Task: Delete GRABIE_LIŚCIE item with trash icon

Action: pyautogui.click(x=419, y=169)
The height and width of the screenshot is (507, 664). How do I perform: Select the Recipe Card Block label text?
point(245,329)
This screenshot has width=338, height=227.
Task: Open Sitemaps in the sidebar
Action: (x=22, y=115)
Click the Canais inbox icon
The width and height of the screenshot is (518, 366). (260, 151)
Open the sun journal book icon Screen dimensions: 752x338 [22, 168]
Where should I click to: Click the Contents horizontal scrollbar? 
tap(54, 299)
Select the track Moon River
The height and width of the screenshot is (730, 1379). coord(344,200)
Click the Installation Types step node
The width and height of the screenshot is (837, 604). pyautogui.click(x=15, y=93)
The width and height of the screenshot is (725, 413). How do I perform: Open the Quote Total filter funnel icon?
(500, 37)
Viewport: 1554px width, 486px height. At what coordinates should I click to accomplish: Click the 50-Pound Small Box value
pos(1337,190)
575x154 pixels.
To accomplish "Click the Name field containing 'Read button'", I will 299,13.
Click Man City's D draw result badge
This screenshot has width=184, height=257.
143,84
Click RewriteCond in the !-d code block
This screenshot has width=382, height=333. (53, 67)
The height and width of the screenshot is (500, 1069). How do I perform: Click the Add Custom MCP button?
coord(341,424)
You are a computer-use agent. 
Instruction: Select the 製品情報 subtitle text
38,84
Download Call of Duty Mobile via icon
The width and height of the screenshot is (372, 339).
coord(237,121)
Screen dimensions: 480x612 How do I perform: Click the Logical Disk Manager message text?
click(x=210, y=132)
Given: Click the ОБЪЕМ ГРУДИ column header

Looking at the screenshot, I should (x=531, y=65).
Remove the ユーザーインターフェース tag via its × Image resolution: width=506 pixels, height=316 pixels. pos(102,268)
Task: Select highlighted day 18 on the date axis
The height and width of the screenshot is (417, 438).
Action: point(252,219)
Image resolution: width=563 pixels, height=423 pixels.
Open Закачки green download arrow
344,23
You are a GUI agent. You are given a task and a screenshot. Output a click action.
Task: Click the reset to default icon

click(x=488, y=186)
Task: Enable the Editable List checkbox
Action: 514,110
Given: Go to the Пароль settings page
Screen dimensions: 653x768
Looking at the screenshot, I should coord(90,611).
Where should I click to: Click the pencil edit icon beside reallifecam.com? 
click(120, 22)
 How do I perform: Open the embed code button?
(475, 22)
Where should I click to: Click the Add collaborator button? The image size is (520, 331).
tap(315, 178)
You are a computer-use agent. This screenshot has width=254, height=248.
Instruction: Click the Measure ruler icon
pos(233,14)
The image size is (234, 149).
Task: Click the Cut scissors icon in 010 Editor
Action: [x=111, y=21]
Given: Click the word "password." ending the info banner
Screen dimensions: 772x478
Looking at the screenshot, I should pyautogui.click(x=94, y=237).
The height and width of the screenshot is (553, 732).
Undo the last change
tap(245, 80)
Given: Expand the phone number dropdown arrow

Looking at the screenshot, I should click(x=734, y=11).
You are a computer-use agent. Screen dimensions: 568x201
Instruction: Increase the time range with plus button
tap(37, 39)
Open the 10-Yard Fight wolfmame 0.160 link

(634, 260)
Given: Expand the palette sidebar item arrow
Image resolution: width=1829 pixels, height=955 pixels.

----------

Task item:
Look for the word "agent" in the records above, count the lines that hold it, and give only that number.

Expected output:
4